### [Problem to work on]
There is material below. Print exactly the lines starting at the line with "Identify the click" and ending at the line with "Threads (735, 185)", ends included, and no others.

### [Task data]
▽

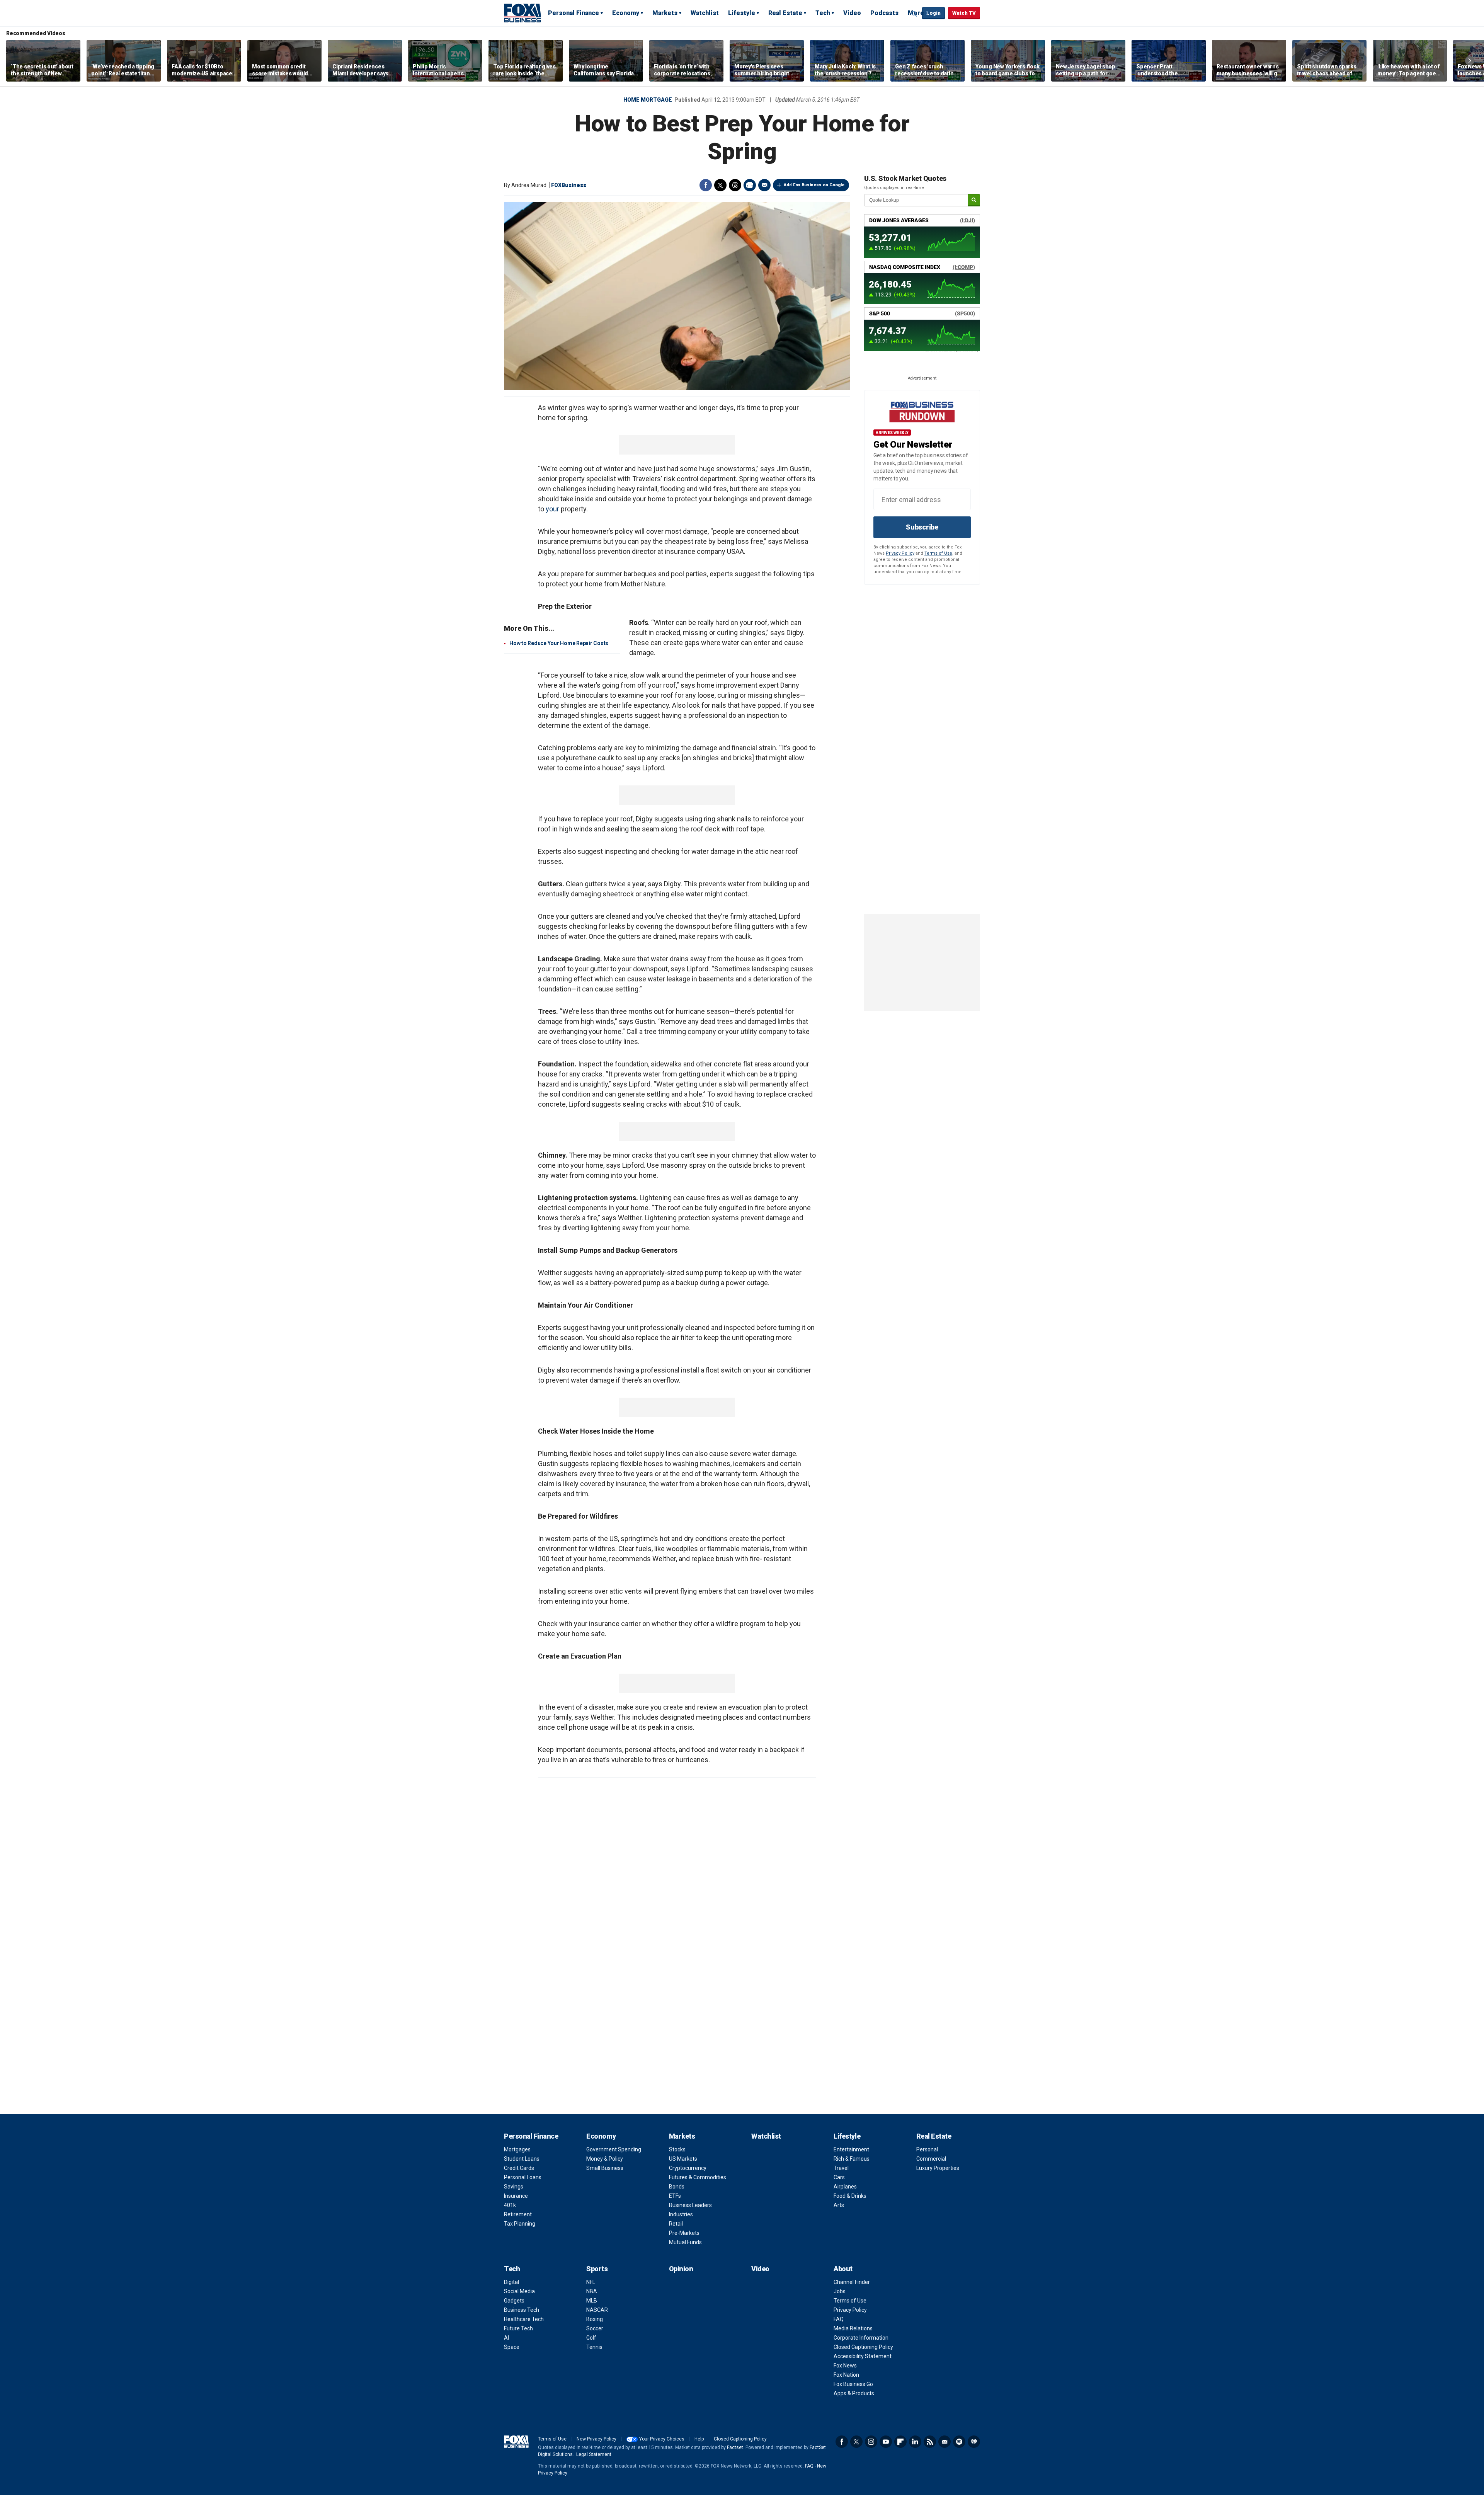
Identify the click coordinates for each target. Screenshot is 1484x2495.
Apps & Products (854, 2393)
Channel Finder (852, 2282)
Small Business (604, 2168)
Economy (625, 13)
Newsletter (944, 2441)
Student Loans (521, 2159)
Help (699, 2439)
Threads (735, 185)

△
▽

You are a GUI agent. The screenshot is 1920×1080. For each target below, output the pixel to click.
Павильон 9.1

△

### [Response]
Identify the click coordinates for each target. Screenshot is 1484x2495.
Apps & Products (854, 2393)
Channel Finder (852, 2282)
Small Business (604, 2168)
Economy (625, 13)
Newsletter (944, 2441)
Student Loans (521, 2159)
Help (699, 2439)
Threads (735, 185)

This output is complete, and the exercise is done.